What went wrong with the world? There are basically four things that have brought evil to the world and continue to inflict destruction. (1) The original fall of Satan and other spiritual beings, sometime at the beginning of creation (Gen 1:1-4, Is 14:14-16) (2) The Fall when Adam and Eve rebelled against God, (Gen 3) (3) The action of spiritual beings in leaving their state to corrupt mankind and create the Nephilim, a race of giants that show up through the O.T. and are eventually defeated by David’s mighty men (Gen 6:14, 1 Pt 2:4, Jude 6) (4) The rebellion at the tower of Babel when mankind united against God and God confused their languages and dispersed them over the face of the earth. (Genesis 11).
What is bad about globalization? It is a recurrence of the same pride and corruption that was behind the building of the tower of Babel – the uniting of mankind against their Creator. When God dispersed mankind at the tower of Babel and created the different languages and cultures He assigned “spiritual beings” (“sons of God” – powerful angelic beings) to reign over the different nations. These are territorial angelic powers. Deuteronomy 32:8 states, “ When the Most High gave to the nations their inheritance, when he divided mankind, he fixed the borders of the peoples according to the number of the sons of God.” And we can see in Psalm 82 that these powerful angelic beings – “gods” who are a part of God’s divine counsel rebelled from their role in leading the nations and will come under God’s judgment one day. From this Psalm we can see that in the last verse that God’s saving work in the world is to redeem all the nations.

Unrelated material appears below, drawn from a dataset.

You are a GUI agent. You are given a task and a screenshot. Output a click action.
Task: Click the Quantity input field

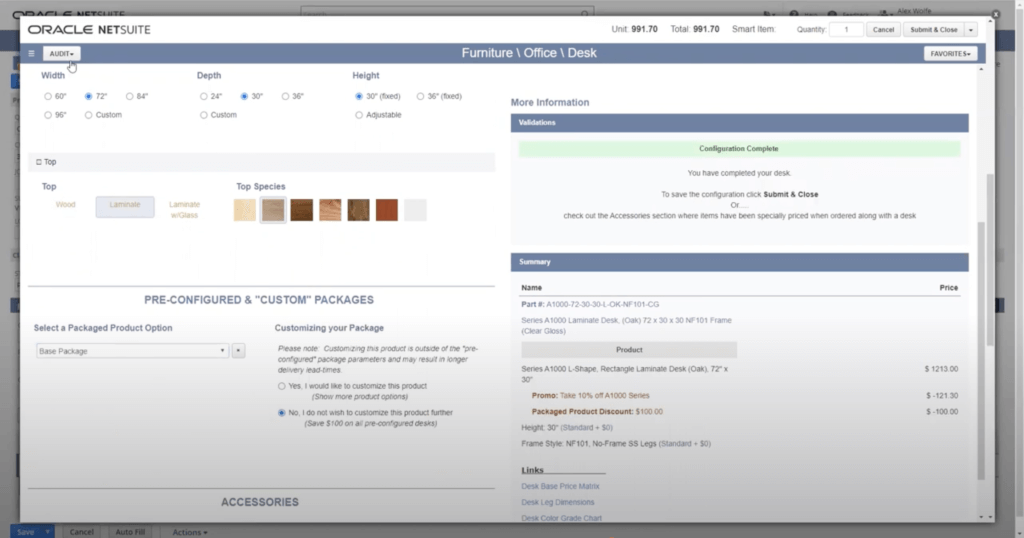click(x=846, y=30)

He started this process in Genesis 12 right after the rebellion at Babel by calling Abraham to be the Father of faith.
When Adam and Eve sinned they gave over their authority to take dominion over all the earth to Satan. And ever since that time, Satan and the other fallen “gods” who are over the nations have been warring against God’s redemptive plan and His people. We can see some of the territorial “gods” in the book of Daniel. Daniel chapter 10 reveals that the “prince of the kingdom of Persia” warred against God’s messenger to Daniel. The New Testament tells us that one day a powerful world figure will arise that will try and call the nations together again into a powerful one world government – the epitome of globalization. He will be ultimately revealed as the Anti-Christ who will be in partnership with Satan and the other “gods” of the nations.
What is good about globalization? The Father sent Jesus to not just redeem individuals, but to defeat the power Satan had over the nations. When Satan was tempting Jesus in the wilderness, one of his temptations was over the authority of the nations,
“And the devil took him up and showed him all the kingdoms of the world in a moment of time, and said to him, ‘To you I will give all this authority and their glory, for it has been delivered to me, and I give it to whom I will. If you, then, will worship me, it will all be yours.” (Luke 4:5-7)
Jesus’ death, burial and resurrection have set us free from the power of sin and death, which Satan held over us. Jesus came to save us and restore us to God’s original design as His overseers of creation. The first part of this plan is to redeem people from every nation. This is why the great commission is so much bigger than just making local disciples. It is about “making disciples” of all “nations.” This is part of the restoration of the nations back to God. We can see this also in Acts 1:8, “But you will receive power when the Holy Spirit has come upon you, and you will be my witnesses in Jerusalem and in all Judea and Samaria, and to the end of the earth.” Jesus has established His church to be the vessel for bringing the nations back into obedience to God, but this is not a political process, it is a spiritual process at first. The church is to be carrying on Jesus’ mission to bring to redemption people from every tongue, tribe and nation. Because Jesus has defeated Satan’s rule and poured out the Spirit on the church, believers now are supposed to walk in that power to defeat the works of the devil that hold people in all nations captive.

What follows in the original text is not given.